▸ Requirement A
In the listing, take the stretch from its start through the line containing "(x=15, y=186)" and write it out again, swapping "Instruction" for "Command" and changing nothing else.

▸ Excerpt
--------------------------------------------------

= 2008 Fujitsu V8 Supercar Series =

The 2008 Fujitsu V8 Supercars Series was the ninth running of the Fujitsu V8 Supercars Series, the second-tier V8 Supercar series. It began on 21 February at the Clipsal 500 and ended on 7 December at Oran Park Raceway in New South Wales after seven rounds.

==Race calendar==
The series comprised six rounds in support of the 2008 V8 Supercar Championship Series and one stand-alone round.

| Rd. | Event | Circuit | Location | Date | Winner |
|---|---|---|---|---|---|
| 1 | Australia Clipsal 500 | Adelaide Street Circuit | Adelaide, South Australia | 21-24 Feb | Steve Owen |
| 2 | Australia Wakefield Park | Wakefield Park | Goulburn, New South Wales | 4-6 Apr | Tim Slade |
| 3 | Australia Midas 400 | Sandown Raceway | Melbourne, Victoria | 7-9 Jun | Steve Owen |
| 4 | Australia City of Ipswich 300 | Queensland Raceway | Ipswich, Queensland | 18-20 Jul | Dean Canto |
| 5 | Australia Winton | Winton Motor Raceway | Benalla, Victoria | 1-3 Aug | Steve Owen |
| 6 | Australia Supercheap Auto Bathurst 1000 | Mount Panorama Circuit | Bathurst, New South Wales | 9-12 Oct | Dean Canto |
| 7 | Australia Oran Park | Oran Park Raceway | Sydney, New South Wales | 4-7 Dec | Jack Perkins |

==Teams and drivers==
The following teams and drivers have competed during the 2008 Fujitsu V8 Supercar Series. This was the last season the Ford AU Falcon was eligible.

--------------------------------------------------

▸ Records for the exercise
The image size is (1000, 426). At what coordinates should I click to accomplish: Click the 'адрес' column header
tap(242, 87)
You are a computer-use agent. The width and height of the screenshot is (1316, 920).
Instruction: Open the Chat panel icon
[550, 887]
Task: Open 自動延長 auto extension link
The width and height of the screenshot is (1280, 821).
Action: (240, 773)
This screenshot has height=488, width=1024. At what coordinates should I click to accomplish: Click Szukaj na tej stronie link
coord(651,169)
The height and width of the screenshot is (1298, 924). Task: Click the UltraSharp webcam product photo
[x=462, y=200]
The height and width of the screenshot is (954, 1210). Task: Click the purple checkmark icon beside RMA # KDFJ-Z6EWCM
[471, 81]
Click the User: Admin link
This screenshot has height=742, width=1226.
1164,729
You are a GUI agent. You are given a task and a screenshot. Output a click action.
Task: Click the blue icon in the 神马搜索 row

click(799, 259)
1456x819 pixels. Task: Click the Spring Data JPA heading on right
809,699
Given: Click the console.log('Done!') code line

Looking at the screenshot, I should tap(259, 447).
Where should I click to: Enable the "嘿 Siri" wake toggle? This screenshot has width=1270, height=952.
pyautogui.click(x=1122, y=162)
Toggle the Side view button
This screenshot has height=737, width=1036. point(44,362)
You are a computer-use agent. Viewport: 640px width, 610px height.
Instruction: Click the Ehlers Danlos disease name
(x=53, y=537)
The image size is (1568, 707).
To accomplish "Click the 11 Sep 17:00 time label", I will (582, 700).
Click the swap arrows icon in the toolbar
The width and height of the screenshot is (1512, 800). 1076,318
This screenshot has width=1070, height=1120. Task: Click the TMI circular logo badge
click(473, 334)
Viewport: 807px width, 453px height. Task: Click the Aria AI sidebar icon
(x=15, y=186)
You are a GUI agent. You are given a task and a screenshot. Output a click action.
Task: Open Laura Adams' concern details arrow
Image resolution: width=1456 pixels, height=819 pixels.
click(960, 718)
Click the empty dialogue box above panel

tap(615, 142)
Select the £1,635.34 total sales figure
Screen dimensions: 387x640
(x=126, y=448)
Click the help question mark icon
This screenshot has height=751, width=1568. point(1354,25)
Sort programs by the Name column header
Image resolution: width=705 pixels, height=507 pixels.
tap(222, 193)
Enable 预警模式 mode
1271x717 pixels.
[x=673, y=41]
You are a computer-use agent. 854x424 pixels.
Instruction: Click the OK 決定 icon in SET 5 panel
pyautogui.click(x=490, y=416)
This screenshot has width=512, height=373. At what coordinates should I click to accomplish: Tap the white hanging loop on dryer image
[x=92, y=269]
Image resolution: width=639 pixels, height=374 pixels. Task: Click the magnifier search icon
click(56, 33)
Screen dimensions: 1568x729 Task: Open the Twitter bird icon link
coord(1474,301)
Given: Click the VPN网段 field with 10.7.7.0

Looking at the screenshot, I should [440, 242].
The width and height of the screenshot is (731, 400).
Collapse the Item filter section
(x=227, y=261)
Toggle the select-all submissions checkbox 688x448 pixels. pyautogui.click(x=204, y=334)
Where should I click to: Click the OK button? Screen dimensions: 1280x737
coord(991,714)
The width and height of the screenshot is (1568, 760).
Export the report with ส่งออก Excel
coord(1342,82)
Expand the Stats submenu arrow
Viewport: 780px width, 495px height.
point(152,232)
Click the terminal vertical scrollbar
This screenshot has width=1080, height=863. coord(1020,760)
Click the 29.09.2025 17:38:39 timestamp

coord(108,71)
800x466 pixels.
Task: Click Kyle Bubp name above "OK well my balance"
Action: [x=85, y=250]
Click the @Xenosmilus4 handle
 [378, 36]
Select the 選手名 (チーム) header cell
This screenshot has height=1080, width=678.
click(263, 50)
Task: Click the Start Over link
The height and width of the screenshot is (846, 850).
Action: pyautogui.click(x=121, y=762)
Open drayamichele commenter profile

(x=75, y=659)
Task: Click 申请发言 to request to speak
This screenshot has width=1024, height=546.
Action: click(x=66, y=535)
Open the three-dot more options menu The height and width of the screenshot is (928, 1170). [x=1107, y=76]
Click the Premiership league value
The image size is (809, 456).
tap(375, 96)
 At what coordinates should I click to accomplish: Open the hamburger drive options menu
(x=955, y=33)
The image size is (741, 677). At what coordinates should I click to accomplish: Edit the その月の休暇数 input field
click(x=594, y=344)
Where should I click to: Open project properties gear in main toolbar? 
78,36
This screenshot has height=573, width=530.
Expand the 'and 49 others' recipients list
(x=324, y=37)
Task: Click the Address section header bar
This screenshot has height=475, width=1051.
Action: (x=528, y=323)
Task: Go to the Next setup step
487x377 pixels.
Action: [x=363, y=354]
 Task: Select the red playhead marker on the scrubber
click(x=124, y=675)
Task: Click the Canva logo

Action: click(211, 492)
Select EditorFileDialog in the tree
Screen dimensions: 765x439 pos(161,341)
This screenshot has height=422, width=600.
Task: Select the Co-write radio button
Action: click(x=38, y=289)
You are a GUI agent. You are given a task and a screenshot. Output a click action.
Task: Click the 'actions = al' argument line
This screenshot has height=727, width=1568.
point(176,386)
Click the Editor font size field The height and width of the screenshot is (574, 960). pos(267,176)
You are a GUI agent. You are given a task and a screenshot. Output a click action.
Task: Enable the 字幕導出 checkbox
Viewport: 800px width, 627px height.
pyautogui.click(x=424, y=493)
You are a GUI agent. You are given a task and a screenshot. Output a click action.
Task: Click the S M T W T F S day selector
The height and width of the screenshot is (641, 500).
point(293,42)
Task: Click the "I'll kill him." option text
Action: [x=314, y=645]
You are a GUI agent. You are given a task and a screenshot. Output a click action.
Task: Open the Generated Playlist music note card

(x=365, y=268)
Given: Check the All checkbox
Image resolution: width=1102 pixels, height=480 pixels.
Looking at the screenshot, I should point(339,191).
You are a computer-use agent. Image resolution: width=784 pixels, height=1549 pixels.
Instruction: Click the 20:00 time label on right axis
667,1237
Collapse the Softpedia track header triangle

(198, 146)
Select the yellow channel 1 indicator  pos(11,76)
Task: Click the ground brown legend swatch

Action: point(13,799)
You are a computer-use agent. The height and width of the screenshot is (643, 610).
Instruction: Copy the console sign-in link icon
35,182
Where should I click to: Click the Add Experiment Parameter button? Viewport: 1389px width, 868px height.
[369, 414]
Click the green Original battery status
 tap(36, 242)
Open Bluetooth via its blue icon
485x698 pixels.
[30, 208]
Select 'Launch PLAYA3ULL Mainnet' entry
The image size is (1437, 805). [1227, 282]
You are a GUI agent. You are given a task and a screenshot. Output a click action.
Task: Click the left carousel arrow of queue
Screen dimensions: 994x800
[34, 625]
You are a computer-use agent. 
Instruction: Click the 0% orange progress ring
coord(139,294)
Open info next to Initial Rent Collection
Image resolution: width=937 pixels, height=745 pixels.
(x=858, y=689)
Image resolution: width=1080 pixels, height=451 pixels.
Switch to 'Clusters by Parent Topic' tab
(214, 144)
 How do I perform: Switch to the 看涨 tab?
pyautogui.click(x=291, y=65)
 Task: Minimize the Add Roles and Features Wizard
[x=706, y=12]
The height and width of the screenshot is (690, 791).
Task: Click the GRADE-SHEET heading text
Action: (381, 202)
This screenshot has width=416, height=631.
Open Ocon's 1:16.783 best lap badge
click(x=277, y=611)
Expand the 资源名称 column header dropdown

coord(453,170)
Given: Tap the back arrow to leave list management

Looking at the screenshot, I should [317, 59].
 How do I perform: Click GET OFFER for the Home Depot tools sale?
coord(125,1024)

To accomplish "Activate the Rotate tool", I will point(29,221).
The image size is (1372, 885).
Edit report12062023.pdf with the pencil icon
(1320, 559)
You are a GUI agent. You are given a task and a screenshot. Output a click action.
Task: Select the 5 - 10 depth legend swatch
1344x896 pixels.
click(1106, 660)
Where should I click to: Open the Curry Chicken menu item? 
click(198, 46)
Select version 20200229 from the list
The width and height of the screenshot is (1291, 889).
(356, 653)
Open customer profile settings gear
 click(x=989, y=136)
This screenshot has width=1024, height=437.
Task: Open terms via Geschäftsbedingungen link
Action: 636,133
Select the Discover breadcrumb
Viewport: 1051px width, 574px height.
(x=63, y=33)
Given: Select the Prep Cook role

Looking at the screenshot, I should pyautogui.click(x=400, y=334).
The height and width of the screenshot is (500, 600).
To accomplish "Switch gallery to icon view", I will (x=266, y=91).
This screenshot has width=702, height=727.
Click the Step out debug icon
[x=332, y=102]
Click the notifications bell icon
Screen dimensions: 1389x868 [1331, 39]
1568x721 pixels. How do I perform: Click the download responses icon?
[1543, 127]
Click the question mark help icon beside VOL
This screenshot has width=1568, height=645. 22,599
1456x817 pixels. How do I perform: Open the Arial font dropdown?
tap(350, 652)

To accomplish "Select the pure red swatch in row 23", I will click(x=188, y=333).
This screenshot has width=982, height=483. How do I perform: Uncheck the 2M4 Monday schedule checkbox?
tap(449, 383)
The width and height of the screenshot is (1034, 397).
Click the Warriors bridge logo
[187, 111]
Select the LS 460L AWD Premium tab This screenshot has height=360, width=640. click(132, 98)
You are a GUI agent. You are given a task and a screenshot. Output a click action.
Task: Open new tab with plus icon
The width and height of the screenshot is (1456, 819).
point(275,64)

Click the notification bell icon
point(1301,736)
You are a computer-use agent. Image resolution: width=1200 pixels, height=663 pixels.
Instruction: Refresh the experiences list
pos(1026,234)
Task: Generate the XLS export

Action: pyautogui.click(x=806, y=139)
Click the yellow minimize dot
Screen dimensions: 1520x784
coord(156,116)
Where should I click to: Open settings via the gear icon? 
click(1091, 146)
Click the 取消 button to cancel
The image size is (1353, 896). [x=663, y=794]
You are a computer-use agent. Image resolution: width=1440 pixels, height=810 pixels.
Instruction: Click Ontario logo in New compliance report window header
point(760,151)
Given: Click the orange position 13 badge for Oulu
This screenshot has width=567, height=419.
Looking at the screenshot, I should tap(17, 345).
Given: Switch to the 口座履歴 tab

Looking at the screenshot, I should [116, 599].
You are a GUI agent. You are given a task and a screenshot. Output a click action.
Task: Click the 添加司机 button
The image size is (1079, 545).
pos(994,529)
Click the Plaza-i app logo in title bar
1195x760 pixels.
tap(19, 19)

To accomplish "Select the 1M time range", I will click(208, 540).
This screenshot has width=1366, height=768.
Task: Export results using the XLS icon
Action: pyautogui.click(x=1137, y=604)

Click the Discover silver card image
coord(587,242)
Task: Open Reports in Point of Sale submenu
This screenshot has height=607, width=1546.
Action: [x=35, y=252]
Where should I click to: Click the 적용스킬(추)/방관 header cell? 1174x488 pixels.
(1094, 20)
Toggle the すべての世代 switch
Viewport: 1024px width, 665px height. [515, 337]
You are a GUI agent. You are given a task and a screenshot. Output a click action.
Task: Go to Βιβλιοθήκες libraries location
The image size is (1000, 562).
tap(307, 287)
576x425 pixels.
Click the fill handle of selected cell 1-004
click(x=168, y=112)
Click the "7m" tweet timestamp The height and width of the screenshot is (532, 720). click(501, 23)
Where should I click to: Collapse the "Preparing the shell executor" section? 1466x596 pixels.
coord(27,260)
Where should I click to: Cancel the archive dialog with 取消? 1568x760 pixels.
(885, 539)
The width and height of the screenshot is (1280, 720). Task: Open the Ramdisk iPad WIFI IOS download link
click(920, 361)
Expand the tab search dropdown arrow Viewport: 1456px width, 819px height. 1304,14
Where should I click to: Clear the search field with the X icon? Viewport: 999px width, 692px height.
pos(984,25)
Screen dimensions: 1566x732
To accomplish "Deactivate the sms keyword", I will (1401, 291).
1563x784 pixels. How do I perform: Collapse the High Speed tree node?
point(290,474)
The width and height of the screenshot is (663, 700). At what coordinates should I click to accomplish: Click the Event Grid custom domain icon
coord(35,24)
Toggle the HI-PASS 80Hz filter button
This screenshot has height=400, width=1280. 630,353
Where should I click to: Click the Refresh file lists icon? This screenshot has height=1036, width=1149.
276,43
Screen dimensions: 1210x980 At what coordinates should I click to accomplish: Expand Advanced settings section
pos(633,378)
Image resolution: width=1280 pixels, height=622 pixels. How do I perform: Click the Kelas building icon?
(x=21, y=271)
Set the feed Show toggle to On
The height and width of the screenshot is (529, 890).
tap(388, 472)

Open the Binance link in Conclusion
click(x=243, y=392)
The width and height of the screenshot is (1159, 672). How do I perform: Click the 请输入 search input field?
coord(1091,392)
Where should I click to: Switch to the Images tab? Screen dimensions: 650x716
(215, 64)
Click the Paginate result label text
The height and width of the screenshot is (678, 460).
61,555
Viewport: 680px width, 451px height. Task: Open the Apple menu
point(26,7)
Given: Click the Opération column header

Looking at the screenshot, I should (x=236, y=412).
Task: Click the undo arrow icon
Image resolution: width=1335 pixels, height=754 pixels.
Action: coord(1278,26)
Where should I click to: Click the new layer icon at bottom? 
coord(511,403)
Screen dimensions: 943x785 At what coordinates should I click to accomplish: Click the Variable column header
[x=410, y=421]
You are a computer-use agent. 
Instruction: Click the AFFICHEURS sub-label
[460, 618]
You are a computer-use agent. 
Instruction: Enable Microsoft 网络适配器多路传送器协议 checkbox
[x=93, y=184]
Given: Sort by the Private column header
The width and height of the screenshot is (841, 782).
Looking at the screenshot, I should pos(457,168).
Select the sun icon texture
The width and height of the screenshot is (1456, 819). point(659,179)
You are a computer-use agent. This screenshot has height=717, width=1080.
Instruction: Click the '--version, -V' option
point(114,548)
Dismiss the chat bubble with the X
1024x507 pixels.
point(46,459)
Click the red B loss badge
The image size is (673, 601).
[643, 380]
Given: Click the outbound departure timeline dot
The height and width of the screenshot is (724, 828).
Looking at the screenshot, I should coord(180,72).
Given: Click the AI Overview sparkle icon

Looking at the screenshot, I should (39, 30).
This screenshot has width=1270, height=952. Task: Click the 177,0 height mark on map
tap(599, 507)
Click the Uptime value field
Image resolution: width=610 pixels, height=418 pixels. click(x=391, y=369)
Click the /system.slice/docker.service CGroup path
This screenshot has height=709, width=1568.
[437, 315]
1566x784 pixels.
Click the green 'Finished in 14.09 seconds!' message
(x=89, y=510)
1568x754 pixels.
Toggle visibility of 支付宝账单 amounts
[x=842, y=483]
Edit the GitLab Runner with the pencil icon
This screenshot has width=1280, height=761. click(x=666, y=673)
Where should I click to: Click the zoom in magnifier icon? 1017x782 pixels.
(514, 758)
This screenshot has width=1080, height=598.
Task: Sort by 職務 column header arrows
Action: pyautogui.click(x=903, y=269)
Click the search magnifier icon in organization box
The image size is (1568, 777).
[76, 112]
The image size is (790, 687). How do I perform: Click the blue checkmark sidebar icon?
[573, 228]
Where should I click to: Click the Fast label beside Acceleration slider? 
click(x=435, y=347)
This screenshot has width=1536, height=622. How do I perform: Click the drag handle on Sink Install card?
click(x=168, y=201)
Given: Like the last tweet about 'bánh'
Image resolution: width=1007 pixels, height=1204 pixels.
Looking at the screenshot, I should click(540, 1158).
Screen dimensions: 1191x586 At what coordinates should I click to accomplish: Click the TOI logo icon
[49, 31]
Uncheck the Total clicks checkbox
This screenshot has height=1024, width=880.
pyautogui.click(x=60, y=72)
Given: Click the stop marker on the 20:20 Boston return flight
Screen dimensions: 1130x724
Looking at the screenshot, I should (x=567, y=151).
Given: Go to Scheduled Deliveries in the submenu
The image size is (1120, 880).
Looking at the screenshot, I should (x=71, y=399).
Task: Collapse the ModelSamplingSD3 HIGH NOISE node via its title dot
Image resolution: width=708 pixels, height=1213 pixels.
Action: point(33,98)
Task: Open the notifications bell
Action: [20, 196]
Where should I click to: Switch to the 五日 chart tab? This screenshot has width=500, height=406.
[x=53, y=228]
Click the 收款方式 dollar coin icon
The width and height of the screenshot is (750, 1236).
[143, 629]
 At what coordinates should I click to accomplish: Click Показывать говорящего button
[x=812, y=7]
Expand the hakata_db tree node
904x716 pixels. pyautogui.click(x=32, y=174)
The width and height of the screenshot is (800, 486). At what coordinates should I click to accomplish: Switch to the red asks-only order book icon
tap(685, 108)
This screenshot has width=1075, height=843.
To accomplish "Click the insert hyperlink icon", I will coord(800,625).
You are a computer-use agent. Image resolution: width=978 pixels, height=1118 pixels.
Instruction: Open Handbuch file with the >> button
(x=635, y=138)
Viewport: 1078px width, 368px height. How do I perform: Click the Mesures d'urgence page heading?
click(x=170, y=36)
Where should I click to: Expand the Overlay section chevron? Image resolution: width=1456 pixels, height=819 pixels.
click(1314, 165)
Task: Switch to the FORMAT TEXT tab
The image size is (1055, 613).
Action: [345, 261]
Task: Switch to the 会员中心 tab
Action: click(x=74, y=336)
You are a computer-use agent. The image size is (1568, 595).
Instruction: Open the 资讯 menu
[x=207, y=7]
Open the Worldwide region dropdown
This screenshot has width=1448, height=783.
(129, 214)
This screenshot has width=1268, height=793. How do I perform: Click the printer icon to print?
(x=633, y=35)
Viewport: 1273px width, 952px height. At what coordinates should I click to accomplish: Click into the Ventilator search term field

--------------------------------------------------

▸ Requirement B
Shorten the paragraph in the article on the 2008 Fujitsu V8 Supercar Series that begins "The 2008 Fujitsu V8 Supercars Series was the ninth running" into one sentence, keeping its main facts.

▸ Complete answer A
The image size is (1000, 426). At what coordinates should I click to accomplish: Click the 'адрес' column header
tap(242, 87)
You are a computer-use agent. The width and height of the screenshot is (1316, 920).
Command: Open the Chat panel icon
[550, 887]
Task: Open 自動延長 auto extension link
The width and height of the screenshot is (1280, 821).
Action: (240, 773)
This screenshot has height=488, width=1024. At what coordinates should I click to accomplish: Click Szukaj na tej stronie link
coord(651,169)
The height and width of the screenshot is (1298, 924). Task: Click the UltraSharp webcam product photo
[x=462, y=200]
The height and width of the screenshot is (954, 1210). Task: Click the purple checkmark icon beside RMA # KDFJ-Z6EWCM
[471, 81]
Click the User: Admin link
This screenshot has height=742, width=1226.
1164,729
You are a GUI agent. You are given a task and a screenshot. Output a click action.
Task: Click the blue icon in the 神马搜索 row

click(799, 259)
1456x819 pixels. Task: Click the Spring Data JPA heading on right
809,699
Given: Click the console.log('Done!') code line

Looking at the screenshot, I should tap(259, 447).
Where should I click to: Enable the "嘿 Siri" wake toggle? This screenshot has width=1270, height=952.
pyautogui.click(x=1122, y=162)
Toggle the Side view button
This screenshot has height=737, width=1036. point(44,362)
You are a computer-use agent. Viewport: 640px width, 610px height.
Command: Click the Ehlers Danlos disease name
(x=53, y=537)
The image size is (1568, 707).
To accomplish "Click the 11 Sep 17:00 time label", I will (582, 700).
Click the swap arrows icon in the toolbar
The width and height of the screenshot is (1512, 800). 1076,318
This screenshot has width=1070, height=1120. Task: Click the TMI circular logo badge
click(473, 334)
Viewport: 807px width, 453px height. Task: Click the Aria AI sidebar icon
(x=15, y=186)

▸ Complete answer B
The ninth Fujitsu V8 Supercars Series, the second tier of V8 Supercar racing, ran over seven rounds from 21 February at the Clipsal 500 to 7 December at Oran Park Raceway in New South Wales.